◆ PROBLEM ◆
Would you transcribe the line that holds "6.6L (117, 1558)", plus every line beneath it through the end of the data, exactly and with nothing added?

◆ SUPPLIED INFORMATION ◆
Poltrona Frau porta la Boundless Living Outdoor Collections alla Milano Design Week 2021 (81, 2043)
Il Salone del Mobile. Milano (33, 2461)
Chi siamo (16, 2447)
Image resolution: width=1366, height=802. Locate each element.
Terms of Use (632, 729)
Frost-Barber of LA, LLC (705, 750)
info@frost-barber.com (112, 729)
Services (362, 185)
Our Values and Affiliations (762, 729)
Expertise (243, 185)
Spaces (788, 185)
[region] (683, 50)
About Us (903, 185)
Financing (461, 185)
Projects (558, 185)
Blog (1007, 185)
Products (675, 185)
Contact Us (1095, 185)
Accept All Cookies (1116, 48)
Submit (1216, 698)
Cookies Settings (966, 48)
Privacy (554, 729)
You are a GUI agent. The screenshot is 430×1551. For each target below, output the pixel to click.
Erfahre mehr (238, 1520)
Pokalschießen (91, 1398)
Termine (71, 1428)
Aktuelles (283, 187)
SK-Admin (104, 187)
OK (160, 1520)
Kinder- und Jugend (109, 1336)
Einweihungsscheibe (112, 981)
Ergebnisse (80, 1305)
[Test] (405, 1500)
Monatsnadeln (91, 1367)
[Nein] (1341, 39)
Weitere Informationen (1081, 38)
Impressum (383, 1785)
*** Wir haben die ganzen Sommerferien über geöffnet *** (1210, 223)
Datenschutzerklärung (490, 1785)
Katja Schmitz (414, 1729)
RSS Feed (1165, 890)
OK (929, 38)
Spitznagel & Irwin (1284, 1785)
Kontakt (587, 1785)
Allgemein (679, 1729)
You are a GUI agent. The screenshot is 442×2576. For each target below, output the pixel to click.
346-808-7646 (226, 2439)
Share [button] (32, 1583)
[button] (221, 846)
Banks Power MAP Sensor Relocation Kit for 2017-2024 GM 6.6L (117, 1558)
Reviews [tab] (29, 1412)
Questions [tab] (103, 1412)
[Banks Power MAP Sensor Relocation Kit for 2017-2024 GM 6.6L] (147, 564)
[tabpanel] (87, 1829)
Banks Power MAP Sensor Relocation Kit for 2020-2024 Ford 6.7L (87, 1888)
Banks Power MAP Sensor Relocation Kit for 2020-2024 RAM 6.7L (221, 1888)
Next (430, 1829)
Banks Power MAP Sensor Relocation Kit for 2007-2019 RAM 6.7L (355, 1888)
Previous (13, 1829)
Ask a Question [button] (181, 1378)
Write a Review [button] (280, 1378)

◆ YOUR RESPONSE ◆
Banks Power MAP Sensor Relocation Kit for 2017-2024 GM 6.6L (117, 1558)
Reviews [tab] (29, 1412)
Questions [tab] (103, 1412)
[Banks Power MAP Sensor Relocation Kit for 2017-2024 GM 6.6L] (147, 564)
[tabpanel] (87, 1829)
Banks Power MAP Sensor Relocation Kit for 2020-2024 Ford 6.7L (87, 1888)
Banks Power MAP Sensor Relocation Kit for 2020-2024 RAM 6.7L (221, 1888)
Next (430, 1829)
Banks Power MAP Sensor Relocation Kit for 2007-2019 RAM 6.7L (355, 1888)
Previous (13, 1829)
Ask a Question [button] (181, 1378)
Write a Review [button] (280, 1378)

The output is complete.